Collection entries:
#####

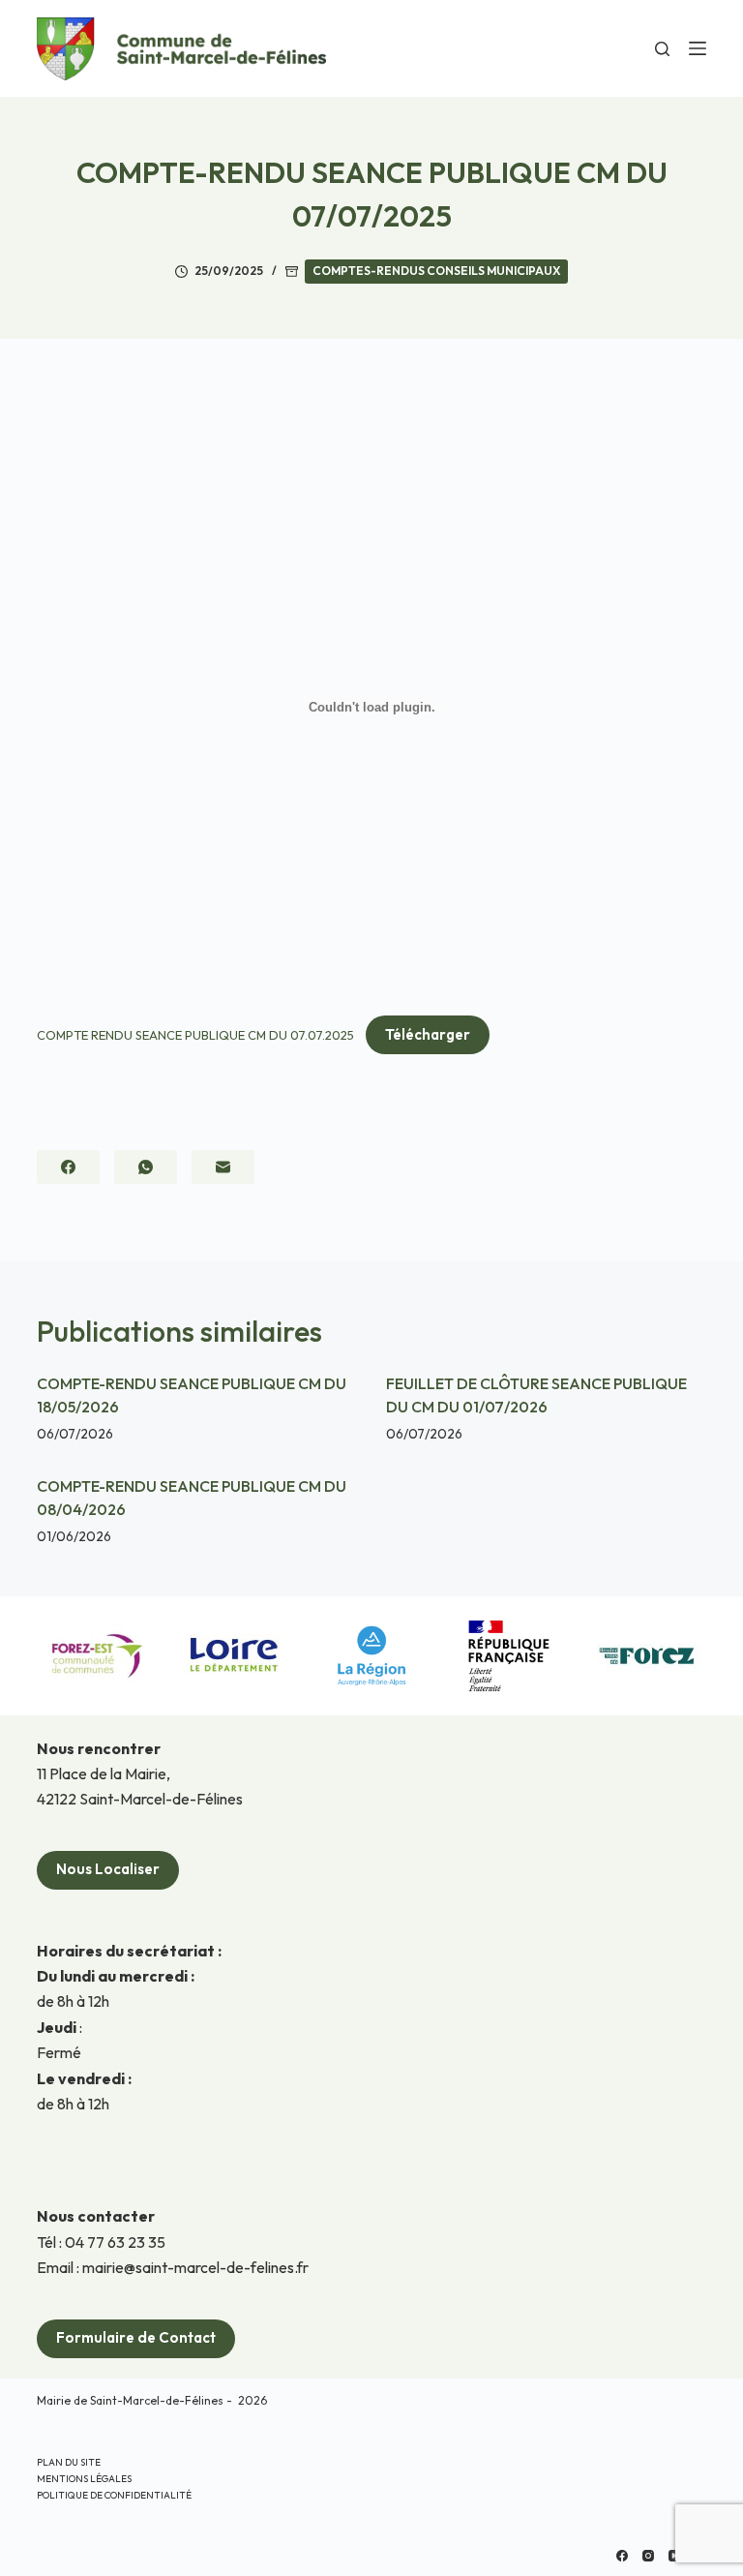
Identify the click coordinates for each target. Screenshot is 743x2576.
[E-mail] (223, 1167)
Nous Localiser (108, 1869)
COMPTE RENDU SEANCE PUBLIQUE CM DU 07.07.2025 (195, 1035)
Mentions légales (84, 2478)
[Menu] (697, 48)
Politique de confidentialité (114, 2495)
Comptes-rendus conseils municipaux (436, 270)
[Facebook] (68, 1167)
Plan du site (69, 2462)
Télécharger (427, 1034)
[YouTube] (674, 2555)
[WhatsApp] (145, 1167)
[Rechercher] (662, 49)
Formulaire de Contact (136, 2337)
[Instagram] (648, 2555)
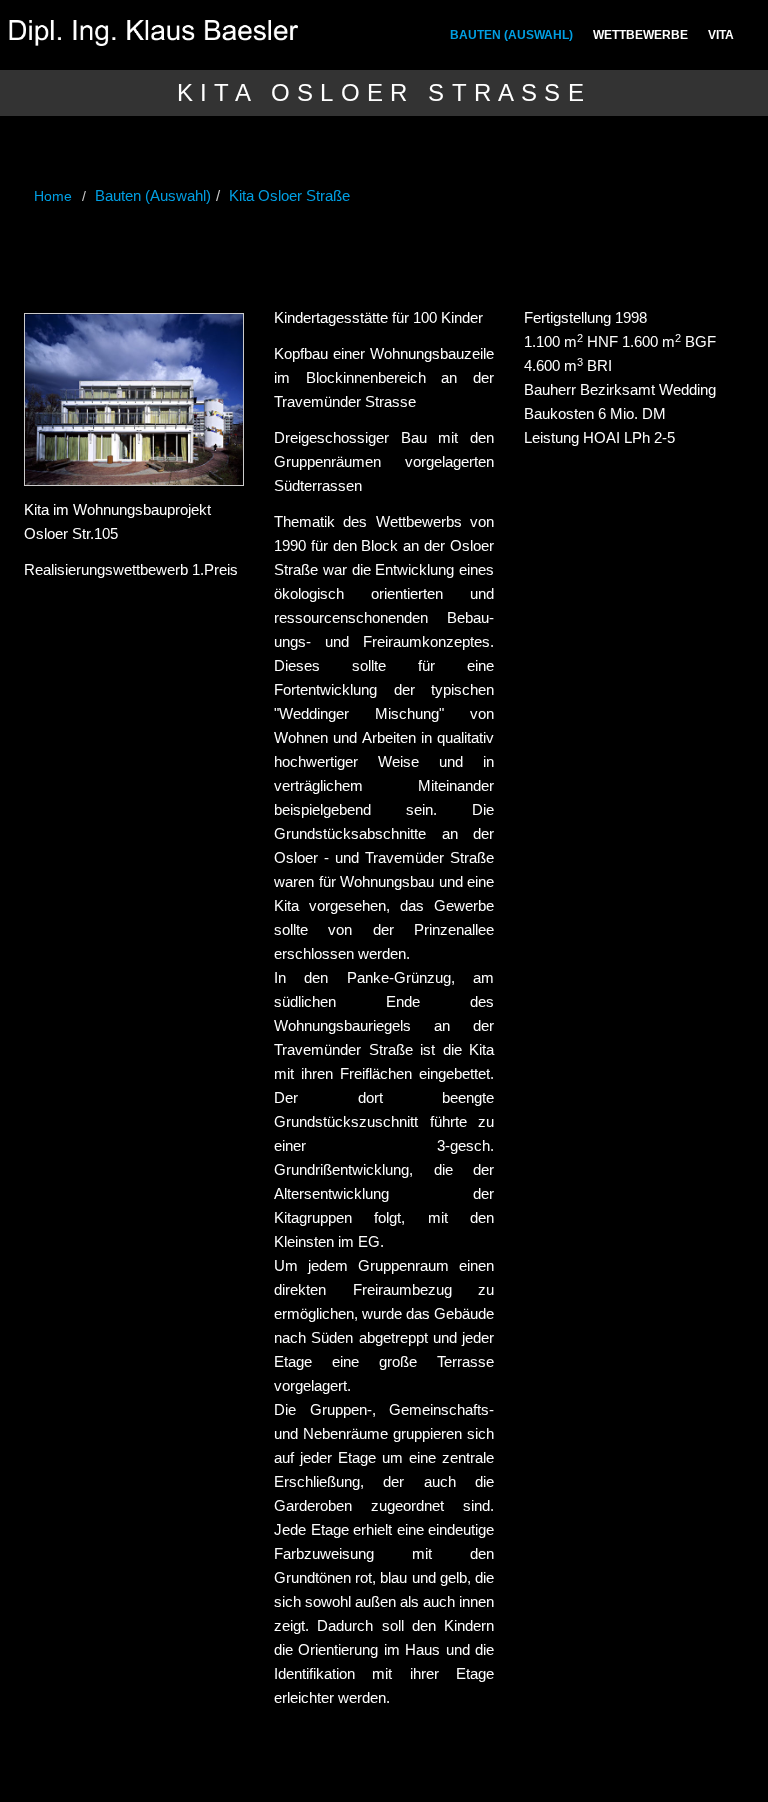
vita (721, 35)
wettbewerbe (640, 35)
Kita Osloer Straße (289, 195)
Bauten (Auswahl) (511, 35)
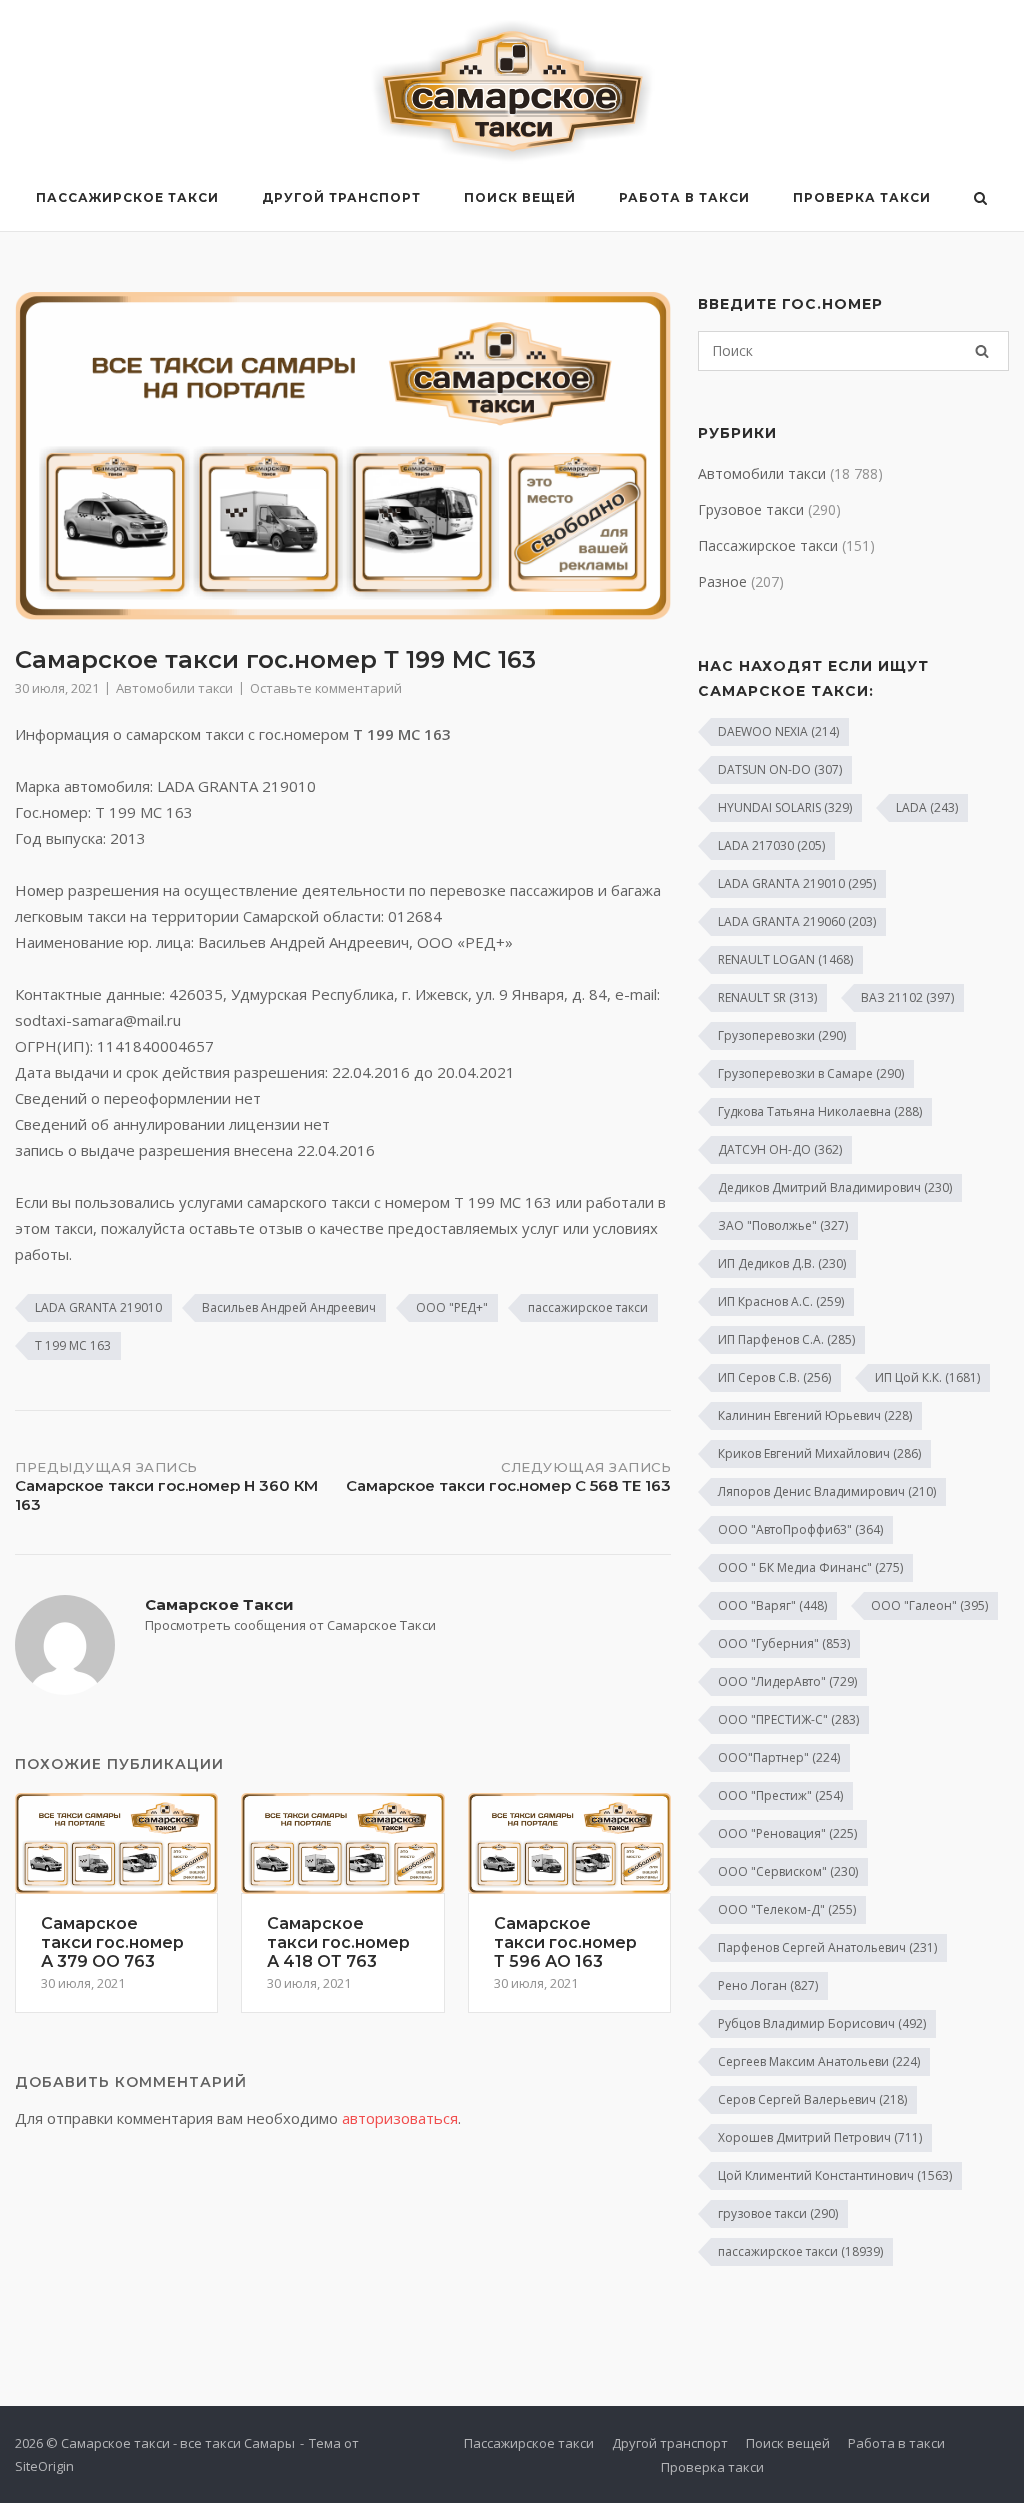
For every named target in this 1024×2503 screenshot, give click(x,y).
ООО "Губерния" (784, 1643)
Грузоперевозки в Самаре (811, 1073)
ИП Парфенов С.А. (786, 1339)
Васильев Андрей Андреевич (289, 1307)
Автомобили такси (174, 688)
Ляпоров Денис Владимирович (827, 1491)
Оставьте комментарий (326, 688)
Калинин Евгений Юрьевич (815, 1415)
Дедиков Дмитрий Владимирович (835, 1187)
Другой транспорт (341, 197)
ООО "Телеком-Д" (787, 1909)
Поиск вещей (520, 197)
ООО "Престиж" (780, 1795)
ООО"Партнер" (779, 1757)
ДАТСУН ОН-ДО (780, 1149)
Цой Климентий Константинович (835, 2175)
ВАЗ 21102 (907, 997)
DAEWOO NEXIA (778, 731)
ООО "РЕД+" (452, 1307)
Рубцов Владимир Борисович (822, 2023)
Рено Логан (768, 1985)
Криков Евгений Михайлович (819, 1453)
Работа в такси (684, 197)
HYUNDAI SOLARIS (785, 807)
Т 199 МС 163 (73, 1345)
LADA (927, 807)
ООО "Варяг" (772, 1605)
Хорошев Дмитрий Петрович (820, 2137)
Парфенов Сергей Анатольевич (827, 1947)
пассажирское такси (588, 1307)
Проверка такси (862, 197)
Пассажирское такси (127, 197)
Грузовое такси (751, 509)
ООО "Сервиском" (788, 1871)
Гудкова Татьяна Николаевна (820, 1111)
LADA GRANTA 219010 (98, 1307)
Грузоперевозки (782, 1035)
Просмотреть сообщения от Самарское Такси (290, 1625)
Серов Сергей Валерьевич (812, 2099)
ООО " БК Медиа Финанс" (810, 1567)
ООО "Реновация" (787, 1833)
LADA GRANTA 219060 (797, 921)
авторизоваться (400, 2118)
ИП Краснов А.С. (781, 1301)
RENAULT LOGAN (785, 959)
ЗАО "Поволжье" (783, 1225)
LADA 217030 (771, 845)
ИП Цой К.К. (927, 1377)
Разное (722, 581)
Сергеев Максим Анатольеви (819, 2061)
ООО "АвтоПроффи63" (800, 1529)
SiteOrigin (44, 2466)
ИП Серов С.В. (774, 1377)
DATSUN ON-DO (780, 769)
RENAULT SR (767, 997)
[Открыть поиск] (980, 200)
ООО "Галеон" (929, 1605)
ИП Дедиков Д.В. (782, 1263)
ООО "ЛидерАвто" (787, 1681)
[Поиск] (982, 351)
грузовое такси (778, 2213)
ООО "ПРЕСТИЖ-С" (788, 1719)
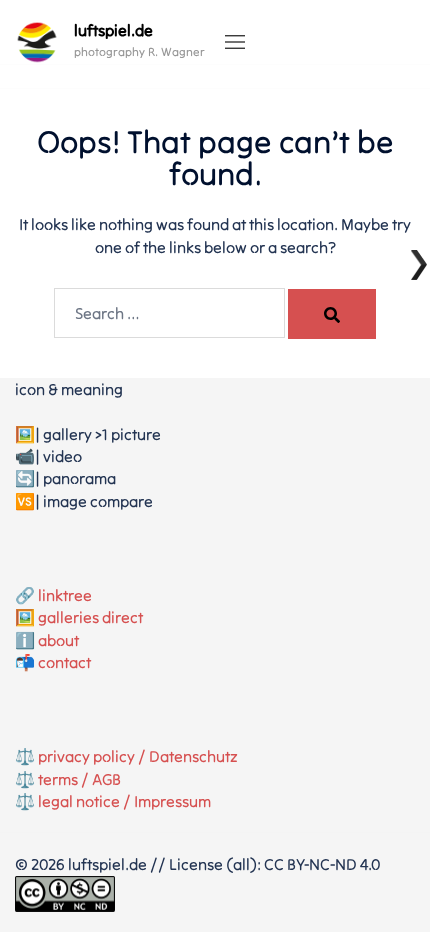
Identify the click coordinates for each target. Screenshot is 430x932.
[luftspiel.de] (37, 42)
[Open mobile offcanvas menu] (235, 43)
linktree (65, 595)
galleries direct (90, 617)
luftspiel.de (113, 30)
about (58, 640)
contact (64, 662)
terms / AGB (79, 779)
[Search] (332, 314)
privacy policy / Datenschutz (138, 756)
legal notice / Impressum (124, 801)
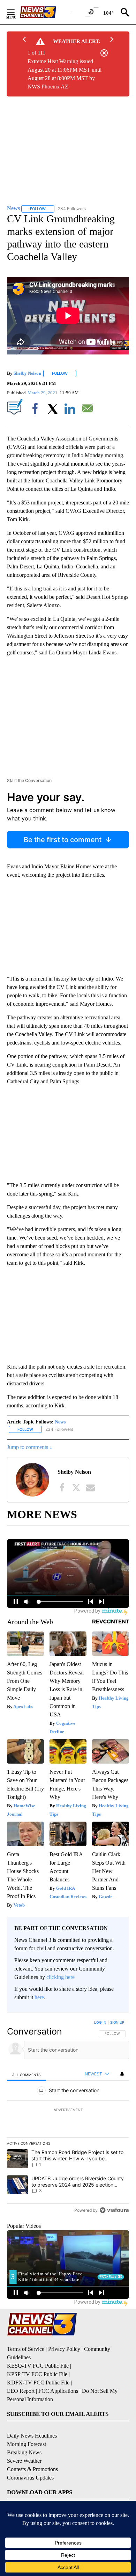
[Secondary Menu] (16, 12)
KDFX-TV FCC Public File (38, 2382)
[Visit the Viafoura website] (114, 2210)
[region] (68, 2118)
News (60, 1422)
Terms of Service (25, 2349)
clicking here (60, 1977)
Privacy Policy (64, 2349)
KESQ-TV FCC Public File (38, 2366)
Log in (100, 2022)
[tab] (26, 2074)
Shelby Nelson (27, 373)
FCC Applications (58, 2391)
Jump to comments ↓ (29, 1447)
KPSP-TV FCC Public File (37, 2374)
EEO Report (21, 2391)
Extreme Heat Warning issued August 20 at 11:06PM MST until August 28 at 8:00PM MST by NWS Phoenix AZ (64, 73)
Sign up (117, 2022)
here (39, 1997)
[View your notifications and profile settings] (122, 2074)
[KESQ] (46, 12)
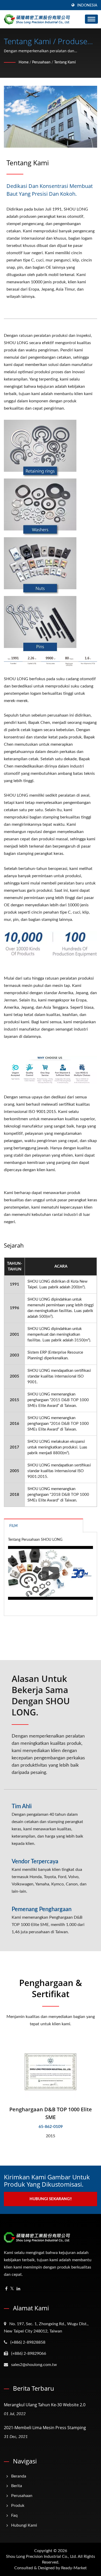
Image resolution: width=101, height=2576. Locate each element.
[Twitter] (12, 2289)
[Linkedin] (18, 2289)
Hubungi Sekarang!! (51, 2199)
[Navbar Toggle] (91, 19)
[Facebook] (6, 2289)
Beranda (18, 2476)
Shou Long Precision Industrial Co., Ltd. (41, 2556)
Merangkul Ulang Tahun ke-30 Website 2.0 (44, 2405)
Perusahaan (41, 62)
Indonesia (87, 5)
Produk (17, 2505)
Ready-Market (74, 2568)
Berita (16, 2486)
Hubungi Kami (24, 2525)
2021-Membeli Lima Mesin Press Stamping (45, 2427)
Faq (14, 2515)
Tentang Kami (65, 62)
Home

#####

Work task
Retype the records in full. Do not carry over the images.

Answer box
Identify the click coordinates for each target. Screenshot is 743x2576.
[E-mail] (223, 1167)
Nous Localiser (108, 1869)
COMPTE RENDU SEANCE PUBLIQUE CM DU 07.07.2025 (195, 1035)
Mentions légales (84, 2478)
[Menu] (697, 48)
Politique de confidentialité (114, 2495)
Comptes-rendus conseils municipaux (436, 270)
[Facebook] (68, 1167)
Plan du site (69, 2462)
Télécharger (427, 1034)
[YouTube] (674, 2555)
[WhatsApp] (145, 1167)
[Rechercher] (662, 49)
Formulaire de Contact (136, 2337)
[Instagram] (648, 2555)
vita (721, 35)
wettbewerbe (640, 35)
Kita Osloer Straße (289, 195)
Bauten (Auswahl) (511, 35)
For every named target in this 1024×2503 screenshot, give click(x,y).
ООО "Губерния" (784, 1643)
Грузоперевозки в Самаре (811, 1073)
ИП Парфенов С.А. (786, 1339)
Васильев Андрей Андреевич (289, 1307)
Автомобили такси (174, 688)
Ляпоров Денис Владимирович (827, 1491)
Оставьте комментарий (326, 688)
Калинин Евгений Юрьевич (815, 1415)
Дедиков Дмитрий Владимирович (835, 1187)
Другой транспорт (341, 197)
ООО "Телеком-Д" (787, 1909)
Поиск вещей (520, 197)
ООО "Престиж" (780, 1795)
ООО"Партнер" (779, 1757)
ДАТСУН ОН-ДО (780, 1149)
Цой Климентий Константинович (835, 2175)
ВАЗ 21102 (907, 997)
DAEWOO NEXIA (778, 731)
ООО "РЕД+" (452, 1307)
Рубцов Владимир Борисович (822, 2023)
Рено Логан (768, 1985)
Криков Евгений Михайлович (819, 1453)
Работа в такси (684, 197)
HYUNDAI SOLARIS (785, 807)
Т 199 МС 163 (73, 1345)
LADA (927, 807)
ООО "Варяг" (772, 1605)
Хорошев Дмитрий Петрович (820, 2137)
Парфенов Сергей Анатольевич (827, 1947)
пассажирское такси (588, 1307)
Проверка такси (862, 197)
Пассажирское такси (127, 197)
Грузовое такси (751, 509)
ООО "Сервиском" (788, 1871)
Гудкова Татьяна Николаевна (820, 1111)
LADA GRANTA 219010 (98, 1307)
Грузоперевозки (782, 1035)
Просмотреть сообщения от Самарское Такси (290, 1625)
Серов Сергей Валерьевич (812, 2099)
ООО " БК Медиа Финанс" (810, 1567)
ООО "Реновация" (787, 1833)
LADA GRANTA 219060 (797, 921)
авторизоваться (400, 2118)
ИП Краснов А.С. (781, 1301)
RENAULT LOGAN (785, 959)
ЗАО "Поволжье" (783, 1225)
LADA 217030 (771, 845)
ИП Цой К.К. (927, 1377)
Разное (722, 581)
Сергеев Максим Анатольеви (819, 2061)
ООО "АвтоПроффи63" (800, 1529)
SiteOrigin (44, 2466)
ИП Серов С.В. (774, 1377)
DATSUN ON-DO (780, 769)
RENAULT SR (767, 997)
[Открыть поиск] (980, 200)
ООО "Галеон" (929, 1605)
ИП Дедиков Д.В. (782, 1263)
ООО "ЛидерАвто" (787, 1681)
[Поиск] (982, 351)
грузовое такси (778, 2213)
ООО "ПРЕСТИЖ-С" (788, 1719)
Identify the click coordinates for each target. Screenshot is 430x932.
[luftspiel.de] (37, 42)
[Open mobile offcanvas menu] (235, 43)
linktree (65, 595)
galleries direct (90, 617)
luftspiel.de (113, 30)
about (58, 640)
contact (64, 662)
terms / AGB (79, 779)
[Search] (332, 314)
privacy policy / Datenschutz (138, 756)
legal notice / Impressum (124, 801)
[Secondary Menu] (16, 12)
KDFX-TV FCC Public File (38, 2382)
[Visit the Viafoura website] (114, 2210)
[region] (68, 2118)
News (60, 1422)
Terms of Service (25, 2349)
clicking here (60, 1977)
Privacy Policy (64, 2349)
KESQ-TV FCC Public File (38, 2366)
Log in (100, 2022)
[tab] (26, 2074)
Shelby Nelson (27, 373)
FCC Applications (58, 2391)
Jump to comments ↓ (29, 1447)
KPSP-TV FCC Public File (37, 2374)
EEO Report (21, 2391)
Extreme Heat Warning issued August 20 at 11:06PM MST until August 28 at 8:00PM MST by NWS Phoenix AZ (64, 73)
Sign up (117, 2022)
here (39, 1997)
[View your notifications and profile settings] (122, 2074)
[KESQ] (46, 12)
Image resolution: width=101, height=2576. Locate each element.
[Twitter] (12, 2289)
[Linkedin] (18, 2289)
Hubungi Sekarang!! (51, 2199)
[Navbar Toggle] (91, 19)
[Facebook] (6, 2289)
Beranda (18, 2476)
Shou Long Precision Industrial Co., Ltd. (41, 2556)
Merangkul Ulang Tahun ke-30 Website 2.0 (44, 2405)
Perusahaan (41, 62)
Indonesia (87, 5)
Produk (17, 2505)
Ready-Market (74, 2568)
Berita (16, 2486)
Hubungi Kami (24, 2525)
2021-Membeli Lima Mesin Press Stamping (45, 2427)
Faq (14, 2515)
Tentang Kami (65, 62)
Home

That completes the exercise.